- Article
* * * * * * * * *
Roses by the Slave House | Chris Robey, MLA
I commend our Dean for issuing the CE+D’s Statement on Equality, affirming our college’s commitment to combating racial injustice and inequality, and sharing resources and stories highlighting our efforts to live out this commitment.
I am concerned, however, that we’re not talking enough about the complicity of our College and the professions within its purview in edifying the very same legacies and systems that have allowed state-sanctioned violence against black communities to continue unchecked in this country.
It is in the interest of holding the CE+D accountable to its commitment, and to bolster its efforts at doing so, that I’d like to share a story that I think should be told alongside those of our teaching, engagement, and research efforts.
You may be familiar with a university building at 570 Prince Avenue called the University of Georgia President’s House, also known as the Benjamin H. Hill House or the Grant-Hill-White-Bradshaw House. You may also know that our college’s founder, Hubert B. Owens, designed the rear gardens for this historic home as a part of its restoration following its acquisition by the University in 1949. Did you know, however, that these gardens are adjacent to a former slave house?
Jobie Hill is a preservation architect whose work centers on the documentation, restoration, and interpretation of slave quarters. In her 2013 master’s thesis, “Humanizing HABS: Rethinking the Historic American Buildings Survey’s Role in Interpreting Antebellum Slave Houses,” she identifies links between the body of documentation generated by the Historic American Buildings Survey (HABS) and the recorded testimony of former slaves gathered for the WPA’s Federal Writers’ Project. This work helped her to identify and better document slave quarters that had been previously overlooked by HABS fieldworkers, who by and large gave more attention to an antebellum-era property’s “Big House '' than they did to the slave quarters that stood behind them. The Grant-Hill-White-Bradshaw House is one of the sites she highlights.
* * * * * * * * *
- Data extract
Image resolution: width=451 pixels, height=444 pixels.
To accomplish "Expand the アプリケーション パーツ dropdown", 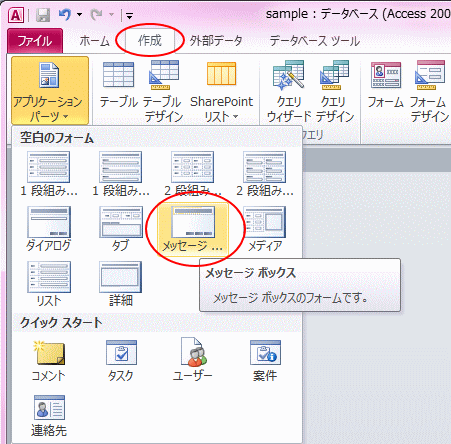I will (50, 90).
* * * * * * * * *
- Required task
Update the essay by rewriting everything from "It is in the" down to "former slave house?", with "rear gardens" changed to "back gardens". The material isn't needed for this.

- Exercise result
It is in the interest of holding the CE+D accountable to its commitment, and to bolster its efforts at doing so, that I’d like to share a story that I think should be told alongside those of our teaching, engagement, and research efforts.
You may be familiar with a university building at 570 Prince Avenue called the University of Georgia President’s House, also known as the Benjamin H. Hill House or the Grant-Hill-White-Bradshaw House. You may also know that our college’s founder, Hubert B. Owens, designed the back gardens for this historic home as a part of its restoration following its acquisition by the University in 1949. Did you know, however, that these gardens are adjacent to a former slave house?